También tiendas de toda índole, restaurantes, hoteles (The Soho Beach House…), museos (El Wolfsonian presentó Seduce me, una serie de cortos dirigidos,escritos y protagonizados por Isabella Rosellini y contó con su asistencia, en el Moka se celebró la fiesta de Vanity Fair…), universidades, instituciones  e incluso discotecas aprovecharon la ocasión para ofrecer fiestas temáticas y cautivar a los turistas procedentes de cualquier parte del mundo  ofreciendo comida y bebida gratis. La ciudad entera fue una fiesta de lunes a domingo,  a los desayunos siguieron los brunchs, las recepciones vespertinas, las cenas, performances y conciertos  gratuitos en la playa (El ciclo “Art loves music” con Metric como cabeza de cartel, acogió también a Danjee Flesh Nation; Mexico's PellejosEl Espandor; Martin Creed, Scott Z, DJ Dez, Raul Cardenas, Karim and Broken Hearts Club DJs), recepciones y cóckteles nocturnos, como si la crisis de pronto dejara espacio para un paréntesis.
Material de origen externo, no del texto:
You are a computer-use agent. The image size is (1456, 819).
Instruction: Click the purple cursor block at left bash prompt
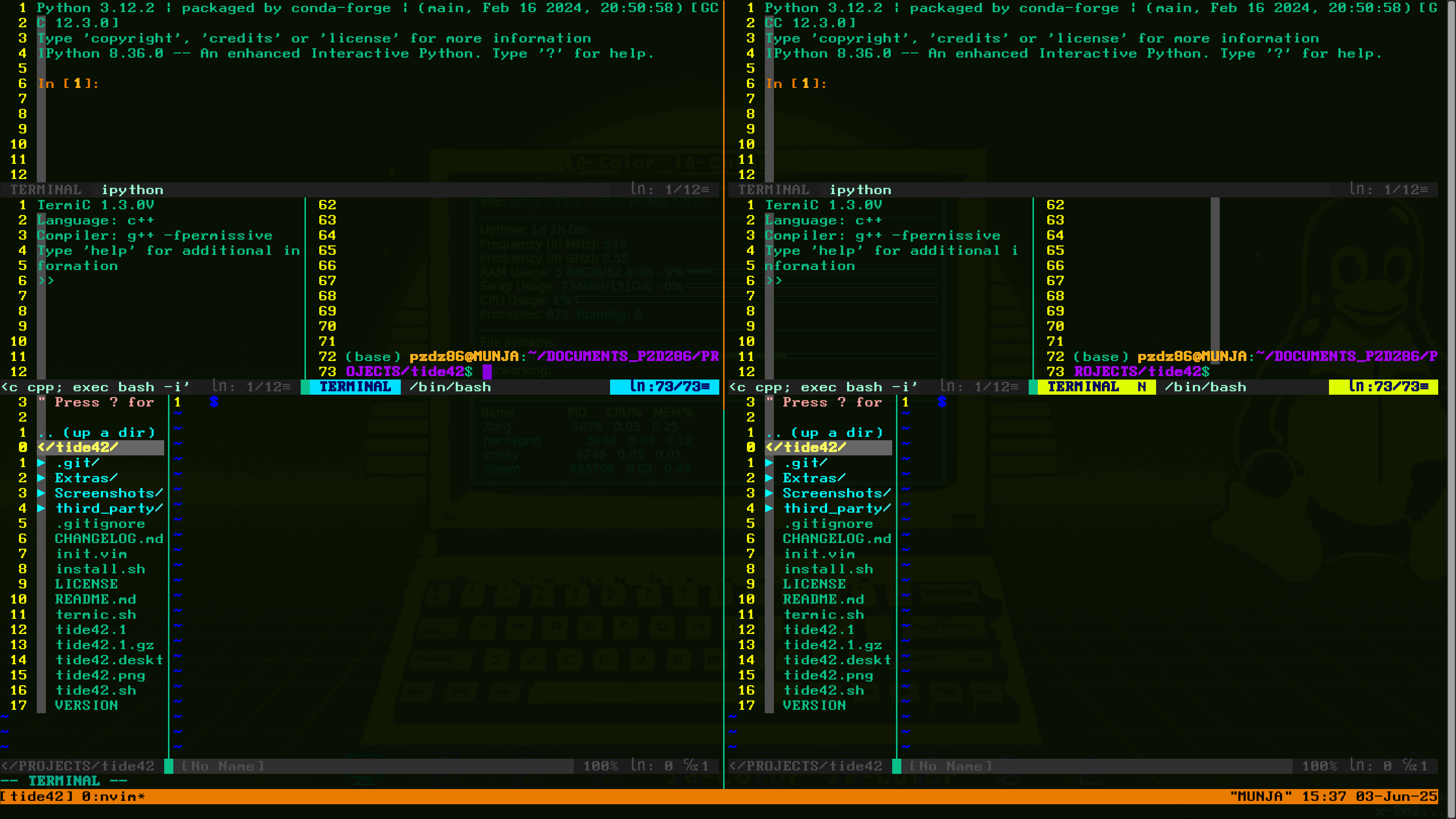(x=487, y=372)
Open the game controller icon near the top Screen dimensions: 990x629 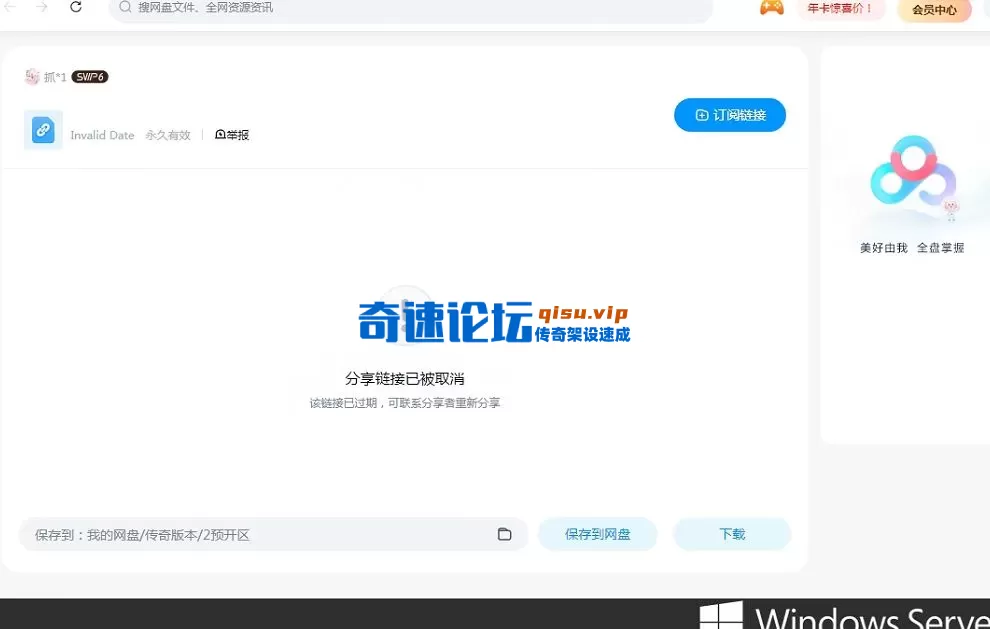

Como se preveía, las galerías consiguieron un número cuantioso de ventas; coleccionistas, curadores, artistas y amantes del arte mostraron su satisfacción y la feria se consolidó como una de las más importantes del mundo, Annette Schonholzer, directora de Art Basel, puede saborear su éxito.El domingo clausuró la feria y al anochecer, como si todo estuviera programado, bajaron las temperaturas.